Na madrugada desta quinta-feira (16), o governo dos Estados Unidos formalizou a imposição de uma nova tarifa de 25% sobre produtos brasileiros, provocando uma forte e imediata reação de entidades que representam os principais setores da indústria nacional. A medida, determinada pelo presidente Donald Trump, passa a vigorar no dia 22 de julho e incidirá sobre todos os itens que não constam na lista de exceções de comércio.

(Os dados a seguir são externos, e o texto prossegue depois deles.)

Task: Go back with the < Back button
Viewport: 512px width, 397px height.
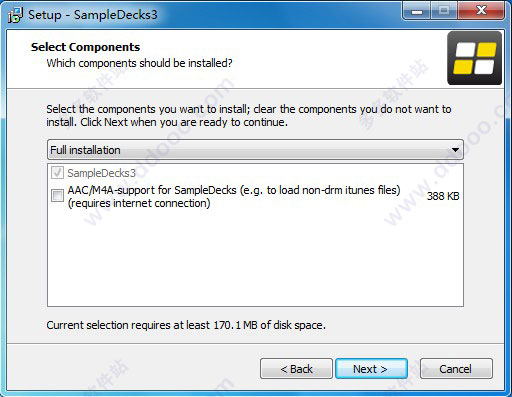Action: [296, 369]
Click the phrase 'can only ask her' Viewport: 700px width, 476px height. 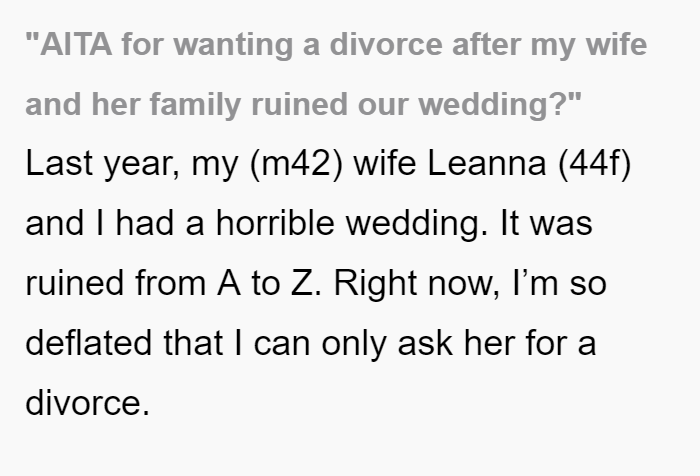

A sobretaxa poupou mais de 2 mil itens considerados fundamentais para o mercado norte-americano ou cuja produção local nos EUA não ocorre em larga escala. Entre as principais isenções que escaparam do tarifaço estão produtos de grande peso na pauta de exportação brasileira, como café, suco de laranja, carne bovina e aeronaves.
CNI alerta para piora em cenário já desafiador
O presidente da Confederação Nacional das Indústrias (CNI), Ricardo Alban, criticou duramente a taxação e destacou que os impactos do protecionismo americano já vinham sendo sentidos pelo setor produtivo.
“Vinte dos 27 estados reduziram suas exportações ao mercado norte-americano no primeiro trimestre. Diante do anúncio de hoje, o cenário tende a piorar, corroendo ainda mais a competitividade da indústria brasileira”. — Ricardo Alban, presidente da CNI.
Alban acrescentou que o país “não pode poupar esforços” para tentar reverter a lógica tarifária e retomar a relação histórica construída entre Brasil e Estados Unidos.
Fiesp critica caráter unilateral da punição
A Federação das Indústrias do Estado de São Paulo (Fiesp) divulgou um comunicado no qual lamenta com “profunda preocupação” a aplicação da sobretaxa. Para a Fiesp, a decisão é especialmente prejudicial por atingir de forma unilateral o Brasil, o que reduz de maneira significativa a capacidade do país de concorrer em igualdade de condições no mercado global.
A entidade paulista garantiu que manterá o compromisso com a diplomacia empresarial, trabalhando junto a parceiros nos EUA para tentar mitigar os efeitos das tarifas ou ampliar o rol de produtos isentos.